[Stored records]
=== Begin Enclosure ===

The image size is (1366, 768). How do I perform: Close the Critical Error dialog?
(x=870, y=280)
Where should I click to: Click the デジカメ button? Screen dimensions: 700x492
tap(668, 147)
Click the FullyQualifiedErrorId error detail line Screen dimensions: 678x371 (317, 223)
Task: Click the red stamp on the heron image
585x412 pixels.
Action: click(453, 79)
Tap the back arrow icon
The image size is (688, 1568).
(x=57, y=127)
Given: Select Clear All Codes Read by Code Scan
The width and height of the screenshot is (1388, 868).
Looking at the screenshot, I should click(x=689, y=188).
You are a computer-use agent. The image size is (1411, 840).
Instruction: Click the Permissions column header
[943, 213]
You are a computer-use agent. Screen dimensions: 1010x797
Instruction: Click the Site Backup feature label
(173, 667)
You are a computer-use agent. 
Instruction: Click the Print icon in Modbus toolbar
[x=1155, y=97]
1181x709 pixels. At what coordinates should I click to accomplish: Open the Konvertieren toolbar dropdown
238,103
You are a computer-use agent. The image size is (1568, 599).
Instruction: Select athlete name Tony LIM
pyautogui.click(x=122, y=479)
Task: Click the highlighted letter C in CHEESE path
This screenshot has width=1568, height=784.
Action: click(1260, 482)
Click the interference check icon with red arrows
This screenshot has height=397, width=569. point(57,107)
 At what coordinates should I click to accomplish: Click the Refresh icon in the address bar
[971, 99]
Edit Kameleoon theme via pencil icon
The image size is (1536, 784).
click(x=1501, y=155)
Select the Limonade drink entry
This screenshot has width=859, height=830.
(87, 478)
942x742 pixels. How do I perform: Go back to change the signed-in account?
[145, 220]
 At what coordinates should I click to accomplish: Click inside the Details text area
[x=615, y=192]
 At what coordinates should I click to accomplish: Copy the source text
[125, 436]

=== End Enclosure ===

### Task item:
Take the lines from the one containing "At what coordinates should I click to accomplish: Click inside" through the final line of the entries above, and set them down exactly, with nothing added.

### Solution to this problem:
 At what coordinates should I click to accomplish: Click inside the Details text area
[x=615, y=192]
 At what coordinates should I click to accomplish: Copy the source text
[125, 436]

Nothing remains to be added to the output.